Stored data entries:

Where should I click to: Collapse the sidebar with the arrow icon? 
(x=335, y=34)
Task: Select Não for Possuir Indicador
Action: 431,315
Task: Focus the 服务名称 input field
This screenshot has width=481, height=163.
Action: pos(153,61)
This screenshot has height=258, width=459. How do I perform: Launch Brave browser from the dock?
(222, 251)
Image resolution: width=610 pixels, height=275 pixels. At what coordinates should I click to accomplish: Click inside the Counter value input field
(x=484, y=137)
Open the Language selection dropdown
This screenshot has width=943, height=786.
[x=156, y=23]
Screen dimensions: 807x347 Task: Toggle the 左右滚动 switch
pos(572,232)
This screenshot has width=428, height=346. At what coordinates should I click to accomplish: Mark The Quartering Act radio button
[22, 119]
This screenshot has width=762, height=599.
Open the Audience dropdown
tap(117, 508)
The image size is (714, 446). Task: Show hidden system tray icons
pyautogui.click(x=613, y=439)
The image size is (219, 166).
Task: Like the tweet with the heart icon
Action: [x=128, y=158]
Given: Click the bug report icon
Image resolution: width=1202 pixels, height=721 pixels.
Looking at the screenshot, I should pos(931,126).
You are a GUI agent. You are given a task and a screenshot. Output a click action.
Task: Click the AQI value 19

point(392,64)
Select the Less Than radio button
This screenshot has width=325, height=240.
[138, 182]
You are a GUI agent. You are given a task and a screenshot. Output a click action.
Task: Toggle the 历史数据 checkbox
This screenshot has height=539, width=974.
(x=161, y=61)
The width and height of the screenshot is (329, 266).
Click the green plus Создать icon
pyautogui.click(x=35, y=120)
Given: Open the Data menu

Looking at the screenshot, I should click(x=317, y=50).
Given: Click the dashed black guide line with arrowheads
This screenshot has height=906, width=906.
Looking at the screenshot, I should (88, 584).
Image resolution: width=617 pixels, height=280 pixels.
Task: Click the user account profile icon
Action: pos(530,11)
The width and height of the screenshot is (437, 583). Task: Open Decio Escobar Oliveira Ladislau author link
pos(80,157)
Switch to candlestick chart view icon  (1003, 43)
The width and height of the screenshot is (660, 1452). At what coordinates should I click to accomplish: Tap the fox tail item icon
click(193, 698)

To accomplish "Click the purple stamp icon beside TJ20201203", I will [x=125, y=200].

• Task item
Taking care to match every character, output all of the entries above.

• Result for this task
Where should I click to: Collapse the sidebar with the arrow icon? 
(x=335, y=34)
Task: Select Não for Possuir Indicador
Action: 431,315
Task: Focus the 服务名称 input field
This screenshot has width=481, height=163.
Action: pos(153,61)
This screenshot has height=258, width=459. How do I perform: Launch Brave browser from the dock?
(222, 251)
Image resolution: width=610 pixels, height=275 pixels. At what coordinates should I click to accomplish: Click inside the Counter value input field
(x=484, y=137)
Open the Language selection dropdown
This screenshot has width=943, height=786.
[x=156, y=23]
Screen dimensions: 807x347 Task: Toggle the 左右滚动 switch
pos(572,232)
This screenshot has width=428, height=346. At what coordinates should I click to accomplish: Mark The Quartering Act radio button
[22, 119]
This screenshot has width=762, height=599.
Open the Audience dropdown
tap(117, 508)
The image size is (714, 446). Task: Show hidden system tray icons
pyautogui.click(x=613, y=439)
The image size is (219, 166).
Task: Like the tweet with the heart icon
Action: [x=128, y=158]
Given: Click the bug report icon
Image resolution: width=1202 pixels, height=721 pixels.
Looking at the screenshot, I should pos(931,126).
You are a GUI agent. You are given a task and a screenshot. Output a click action.
Task: Click the AQI value 19

point(392,64)
Select the Less Than radio button
This screenshot has width=325, height=240.
[138, 182]
You are a GUI agent. You are given a task and a screenshot. Output a click action.
Task: Toggle the 历史数据 checkbox
This screenshot has height=539, width=974.
(x=161, y=61)
The width and height of the screenshot is (329, 266).
Click the green plus Создать icon
pyautogui.click(x=35, y=120)
Given: Open the Data menu

Looking at the screenshot, I should click(x=317, y=50).
Given: Click the dashed black guide line with arrowheads
This screenshot has height=906, width=906.
Looking at the screenshot, I should (88, 584).
Image resolution: width=617 pixels, height=280 pixels.
Task: Click the user account profile icon
Action: pos(530,11)
The width and height of the screenshot is (437, 583). Task: Open Decio Escobar Oliveira Ladislau author link
pos(80,157)
Switch to candlestick chart view icon  (1003, 43)
The width and height of the screenshot is (660, 1452). At what coordinates should I click to accomplish: Tap the fox tail item icon
click(193, 698)

To accomplish "Click the purple stamp icon beside TJ20201203", I will [x=125, y=200].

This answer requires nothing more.